Please print every line from the one containing "The width and height of the screenshot is (713, 425)." through the last line of the records below, exactly as written and nothing more.
Input data Start Marker
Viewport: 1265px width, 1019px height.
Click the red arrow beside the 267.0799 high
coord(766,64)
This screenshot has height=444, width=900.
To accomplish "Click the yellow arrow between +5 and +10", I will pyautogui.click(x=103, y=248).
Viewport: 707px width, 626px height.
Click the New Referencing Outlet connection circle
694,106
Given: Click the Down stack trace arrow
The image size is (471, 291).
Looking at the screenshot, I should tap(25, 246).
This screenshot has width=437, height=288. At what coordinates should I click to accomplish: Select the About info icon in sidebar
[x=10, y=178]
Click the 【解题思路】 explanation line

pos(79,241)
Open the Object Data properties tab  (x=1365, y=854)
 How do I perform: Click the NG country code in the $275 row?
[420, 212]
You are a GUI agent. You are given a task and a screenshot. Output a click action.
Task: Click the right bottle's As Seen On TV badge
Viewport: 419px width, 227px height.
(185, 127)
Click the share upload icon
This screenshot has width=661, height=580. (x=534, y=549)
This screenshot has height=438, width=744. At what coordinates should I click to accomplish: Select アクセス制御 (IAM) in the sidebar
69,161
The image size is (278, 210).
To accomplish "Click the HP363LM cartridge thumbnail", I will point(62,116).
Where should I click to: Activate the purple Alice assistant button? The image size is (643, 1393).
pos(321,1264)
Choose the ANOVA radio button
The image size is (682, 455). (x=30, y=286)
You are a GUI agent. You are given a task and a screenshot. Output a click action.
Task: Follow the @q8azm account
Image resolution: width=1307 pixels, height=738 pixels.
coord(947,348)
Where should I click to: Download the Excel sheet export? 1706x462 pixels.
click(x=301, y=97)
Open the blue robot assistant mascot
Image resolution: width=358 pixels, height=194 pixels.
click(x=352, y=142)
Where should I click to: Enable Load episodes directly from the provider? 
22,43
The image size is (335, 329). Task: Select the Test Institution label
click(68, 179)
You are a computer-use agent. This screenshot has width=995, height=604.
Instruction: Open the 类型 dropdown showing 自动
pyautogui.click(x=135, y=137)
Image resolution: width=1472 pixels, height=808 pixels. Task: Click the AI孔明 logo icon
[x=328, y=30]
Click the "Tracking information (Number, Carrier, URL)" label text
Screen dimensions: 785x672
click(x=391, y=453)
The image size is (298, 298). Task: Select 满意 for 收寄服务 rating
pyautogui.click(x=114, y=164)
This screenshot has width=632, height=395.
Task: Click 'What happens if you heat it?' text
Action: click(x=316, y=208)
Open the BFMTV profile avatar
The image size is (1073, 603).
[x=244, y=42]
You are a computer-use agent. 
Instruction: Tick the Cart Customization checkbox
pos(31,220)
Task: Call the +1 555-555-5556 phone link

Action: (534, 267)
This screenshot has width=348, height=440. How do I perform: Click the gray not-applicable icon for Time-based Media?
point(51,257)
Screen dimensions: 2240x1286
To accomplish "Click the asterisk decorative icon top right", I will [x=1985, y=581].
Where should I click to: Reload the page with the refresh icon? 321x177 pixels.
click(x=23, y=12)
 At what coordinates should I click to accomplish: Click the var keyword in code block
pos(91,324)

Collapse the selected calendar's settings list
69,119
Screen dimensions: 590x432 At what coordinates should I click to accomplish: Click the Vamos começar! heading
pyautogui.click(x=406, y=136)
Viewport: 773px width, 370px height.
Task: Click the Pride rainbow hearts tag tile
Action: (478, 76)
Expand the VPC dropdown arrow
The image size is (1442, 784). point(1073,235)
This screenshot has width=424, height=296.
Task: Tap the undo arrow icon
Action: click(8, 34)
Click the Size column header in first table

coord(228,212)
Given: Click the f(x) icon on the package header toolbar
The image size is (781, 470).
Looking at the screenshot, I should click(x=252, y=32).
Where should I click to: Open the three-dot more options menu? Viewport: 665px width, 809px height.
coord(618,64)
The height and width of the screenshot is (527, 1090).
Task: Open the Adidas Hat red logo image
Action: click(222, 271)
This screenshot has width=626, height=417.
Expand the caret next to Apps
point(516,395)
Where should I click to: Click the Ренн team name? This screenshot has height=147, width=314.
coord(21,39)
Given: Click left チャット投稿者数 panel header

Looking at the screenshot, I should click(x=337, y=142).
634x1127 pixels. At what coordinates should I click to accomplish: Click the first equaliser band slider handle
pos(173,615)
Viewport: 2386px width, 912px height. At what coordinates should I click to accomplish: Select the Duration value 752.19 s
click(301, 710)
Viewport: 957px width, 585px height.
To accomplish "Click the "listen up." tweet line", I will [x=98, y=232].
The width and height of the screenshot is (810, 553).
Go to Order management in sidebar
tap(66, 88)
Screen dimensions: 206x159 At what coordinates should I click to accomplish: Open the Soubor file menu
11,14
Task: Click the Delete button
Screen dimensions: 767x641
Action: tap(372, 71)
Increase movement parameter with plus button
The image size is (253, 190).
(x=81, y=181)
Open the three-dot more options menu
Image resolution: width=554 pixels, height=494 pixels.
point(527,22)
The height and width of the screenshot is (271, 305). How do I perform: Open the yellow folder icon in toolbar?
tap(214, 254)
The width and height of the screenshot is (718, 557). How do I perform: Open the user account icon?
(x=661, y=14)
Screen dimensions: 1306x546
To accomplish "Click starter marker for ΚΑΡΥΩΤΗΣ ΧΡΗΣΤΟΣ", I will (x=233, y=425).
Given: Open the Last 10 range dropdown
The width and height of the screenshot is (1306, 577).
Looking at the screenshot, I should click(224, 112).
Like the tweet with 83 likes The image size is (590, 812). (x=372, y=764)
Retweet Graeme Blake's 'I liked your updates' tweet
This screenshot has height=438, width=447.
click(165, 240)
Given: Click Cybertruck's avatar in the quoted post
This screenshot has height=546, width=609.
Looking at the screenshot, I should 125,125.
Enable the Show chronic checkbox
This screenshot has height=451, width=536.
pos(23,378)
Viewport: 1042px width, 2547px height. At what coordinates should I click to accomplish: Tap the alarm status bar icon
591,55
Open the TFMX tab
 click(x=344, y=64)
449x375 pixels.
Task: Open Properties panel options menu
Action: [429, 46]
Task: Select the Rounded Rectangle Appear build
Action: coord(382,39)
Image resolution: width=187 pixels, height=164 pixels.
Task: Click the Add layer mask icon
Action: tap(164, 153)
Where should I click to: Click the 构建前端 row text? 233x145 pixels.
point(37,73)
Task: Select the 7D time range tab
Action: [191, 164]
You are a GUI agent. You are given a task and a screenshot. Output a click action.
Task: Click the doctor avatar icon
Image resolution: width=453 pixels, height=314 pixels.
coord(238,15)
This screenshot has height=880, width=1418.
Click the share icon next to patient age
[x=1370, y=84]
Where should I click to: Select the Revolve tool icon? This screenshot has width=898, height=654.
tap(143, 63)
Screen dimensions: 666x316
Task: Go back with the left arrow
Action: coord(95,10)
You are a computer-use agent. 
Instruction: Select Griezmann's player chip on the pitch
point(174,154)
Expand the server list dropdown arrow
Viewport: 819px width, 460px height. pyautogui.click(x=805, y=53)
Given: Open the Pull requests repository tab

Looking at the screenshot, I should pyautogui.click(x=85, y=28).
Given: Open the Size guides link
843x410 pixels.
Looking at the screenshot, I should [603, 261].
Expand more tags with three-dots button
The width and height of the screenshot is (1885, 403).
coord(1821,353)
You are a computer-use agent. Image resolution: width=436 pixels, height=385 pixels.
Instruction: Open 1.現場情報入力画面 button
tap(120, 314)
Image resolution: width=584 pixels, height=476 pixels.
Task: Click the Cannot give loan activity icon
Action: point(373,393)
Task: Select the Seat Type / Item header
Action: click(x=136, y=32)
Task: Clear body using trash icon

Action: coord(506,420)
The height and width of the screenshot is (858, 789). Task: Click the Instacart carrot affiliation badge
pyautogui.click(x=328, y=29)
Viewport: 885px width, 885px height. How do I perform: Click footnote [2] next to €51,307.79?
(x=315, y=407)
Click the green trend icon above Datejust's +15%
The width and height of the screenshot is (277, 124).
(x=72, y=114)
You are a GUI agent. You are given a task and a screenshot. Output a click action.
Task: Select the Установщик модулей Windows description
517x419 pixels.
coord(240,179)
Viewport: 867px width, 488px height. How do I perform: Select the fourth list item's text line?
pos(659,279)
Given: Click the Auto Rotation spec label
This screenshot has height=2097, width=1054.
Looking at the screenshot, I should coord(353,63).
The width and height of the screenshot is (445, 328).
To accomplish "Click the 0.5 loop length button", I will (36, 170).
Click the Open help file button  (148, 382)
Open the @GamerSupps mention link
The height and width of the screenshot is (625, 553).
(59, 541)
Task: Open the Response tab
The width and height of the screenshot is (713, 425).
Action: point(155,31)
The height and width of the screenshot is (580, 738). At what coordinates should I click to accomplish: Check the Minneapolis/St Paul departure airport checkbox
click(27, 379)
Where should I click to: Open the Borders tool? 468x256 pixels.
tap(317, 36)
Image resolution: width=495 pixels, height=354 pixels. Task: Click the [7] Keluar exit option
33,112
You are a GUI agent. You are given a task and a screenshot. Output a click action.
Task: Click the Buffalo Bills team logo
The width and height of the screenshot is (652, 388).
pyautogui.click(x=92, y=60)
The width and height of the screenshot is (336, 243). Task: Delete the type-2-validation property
Input data End Marker
#### Result of this task
The width and height of the screenshot is (713, 425).
Action: point(155,31)
The height and width of the screenshot is (580, 738). At what coordinates should I click to accomplish: Check the Minneapolis/St Paul departure airport checkbox
click(27, 379)
Where should I click to: Open the Borders tool? 468x256 pixels.
tap(317, 36)
Image resolution: width=495 pixels, height=354 pixels. Task: Click the [7] Keluar exit option
33,112
You are a GUI agent. You are given a task and a screenshot. Output a click action.
Task: Click the Buffalo Bills team logo
The width and height of the screenshot is (652, 388).
pyautogui.click(x=92, y=60)
The width and height of the screenshot is (336, 243). Task: Delete the type-2-validation property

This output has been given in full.